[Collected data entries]
────────────────────────────────────────

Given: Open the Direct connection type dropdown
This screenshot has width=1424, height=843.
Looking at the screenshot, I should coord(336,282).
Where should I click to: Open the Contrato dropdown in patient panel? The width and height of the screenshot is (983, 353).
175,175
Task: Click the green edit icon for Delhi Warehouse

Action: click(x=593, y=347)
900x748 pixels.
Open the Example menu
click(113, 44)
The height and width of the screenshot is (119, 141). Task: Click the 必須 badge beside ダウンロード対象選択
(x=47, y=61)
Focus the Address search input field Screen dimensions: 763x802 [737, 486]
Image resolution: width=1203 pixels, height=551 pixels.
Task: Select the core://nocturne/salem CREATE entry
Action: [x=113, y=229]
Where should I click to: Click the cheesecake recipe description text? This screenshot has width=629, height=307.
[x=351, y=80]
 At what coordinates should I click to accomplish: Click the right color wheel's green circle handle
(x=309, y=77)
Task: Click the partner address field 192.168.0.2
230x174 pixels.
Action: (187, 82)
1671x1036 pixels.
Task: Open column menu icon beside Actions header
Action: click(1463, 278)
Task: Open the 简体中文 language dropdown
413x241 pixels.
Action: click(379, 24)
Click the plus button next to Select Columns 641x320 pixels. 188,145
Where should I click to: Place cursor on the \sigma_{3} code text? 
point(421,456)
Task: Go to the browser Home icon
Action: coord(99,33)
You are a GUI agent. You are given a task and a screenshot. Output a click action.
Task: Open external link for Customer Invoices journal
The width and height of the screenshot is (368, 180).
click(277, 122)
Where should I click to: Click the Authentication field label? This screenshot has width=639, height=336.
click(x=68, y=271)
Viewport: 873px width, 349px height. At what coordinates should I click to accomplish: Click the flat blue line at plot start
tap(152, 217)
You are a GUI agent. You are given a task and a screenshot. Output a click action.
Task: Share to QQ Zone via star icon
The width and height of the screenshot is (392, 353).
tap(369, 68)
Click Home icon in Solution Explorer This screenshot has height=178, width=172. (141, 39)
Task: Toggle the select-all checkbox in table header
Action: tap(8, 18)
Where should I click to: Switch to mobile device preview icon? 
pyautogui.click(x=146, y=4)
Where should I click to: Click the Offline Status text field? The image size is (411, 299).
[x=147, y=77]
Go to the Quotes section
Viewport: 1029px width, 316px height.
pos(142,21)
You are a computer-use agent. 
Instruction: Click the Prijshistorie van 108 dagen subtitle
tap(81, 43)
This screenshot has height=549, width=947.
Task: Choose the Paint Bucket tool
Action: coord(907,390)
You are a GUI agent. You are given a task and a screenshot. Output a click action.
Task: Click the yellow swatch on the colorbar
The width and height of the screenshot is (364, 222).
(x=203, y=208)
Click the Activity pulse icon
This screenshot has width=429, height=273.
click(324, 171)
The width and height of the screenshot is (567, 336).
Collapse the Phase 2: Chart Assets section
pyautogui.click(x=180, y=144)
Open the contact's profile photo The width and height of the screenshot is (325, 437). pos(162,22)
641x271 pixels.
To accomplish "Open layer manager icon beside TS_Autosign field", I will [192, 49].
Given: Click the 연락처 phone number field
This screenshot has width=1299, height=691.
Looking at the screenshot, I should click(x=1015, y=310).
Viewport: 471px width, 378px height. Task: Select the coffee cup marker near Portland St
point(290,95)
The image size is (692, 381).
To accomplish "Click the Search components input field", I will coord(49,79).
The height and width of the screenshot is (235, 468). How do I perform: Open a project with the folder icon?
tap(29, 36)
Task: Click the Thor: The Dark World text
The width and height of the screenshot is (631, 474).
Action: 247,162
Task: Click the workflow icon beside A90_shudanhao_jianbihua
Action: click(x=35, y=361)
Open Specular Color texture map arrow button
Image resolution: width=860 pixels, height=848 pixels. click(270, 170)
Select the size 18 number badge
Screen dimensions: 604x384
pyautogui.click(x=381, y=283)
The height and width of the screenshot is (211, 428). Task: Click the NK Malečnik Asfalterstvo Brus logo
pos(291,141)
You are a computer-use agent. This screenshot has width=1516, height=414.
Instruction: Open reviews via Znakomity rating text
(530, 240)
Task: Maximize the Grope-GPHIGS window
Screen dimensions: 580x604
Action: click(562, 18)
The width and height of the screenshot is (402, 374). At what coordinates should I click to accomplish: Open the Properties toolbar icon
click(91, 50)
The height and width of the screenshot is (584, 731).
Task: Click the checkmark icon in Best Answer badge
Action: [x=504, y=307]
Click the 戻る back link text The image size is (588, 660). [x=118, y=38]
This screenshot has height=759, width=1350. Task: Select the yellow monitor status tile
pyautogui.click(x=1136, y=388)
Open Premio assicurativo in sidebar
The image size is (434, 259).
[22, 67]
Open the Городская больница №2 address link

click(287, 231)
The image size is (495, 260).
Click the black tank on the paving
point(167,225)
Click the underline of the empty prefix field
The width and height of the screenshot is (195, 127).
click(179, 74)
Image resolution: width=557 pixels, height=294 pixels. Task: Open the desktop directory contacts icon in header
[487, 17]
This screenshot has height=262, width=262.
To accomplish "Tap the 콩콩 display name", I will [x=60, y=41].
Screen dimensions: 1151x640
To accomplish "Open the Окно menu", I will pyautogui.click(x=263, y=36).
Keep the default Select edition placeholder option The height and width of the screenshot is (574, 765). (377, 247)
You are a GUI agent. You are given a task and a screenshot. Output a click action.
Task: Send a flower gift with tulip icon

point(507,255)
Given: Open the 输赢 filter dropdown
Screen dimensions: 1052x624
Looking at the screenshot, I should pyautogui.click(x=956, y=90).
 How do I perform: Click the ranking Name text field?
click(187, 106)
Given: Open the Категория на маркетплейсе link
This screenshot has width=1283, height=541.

────────────────────────────────────────

Take every line from the records that holds "number" and copy it down.

Given: Click the 연락처 phone number field
Select the size 18 number badge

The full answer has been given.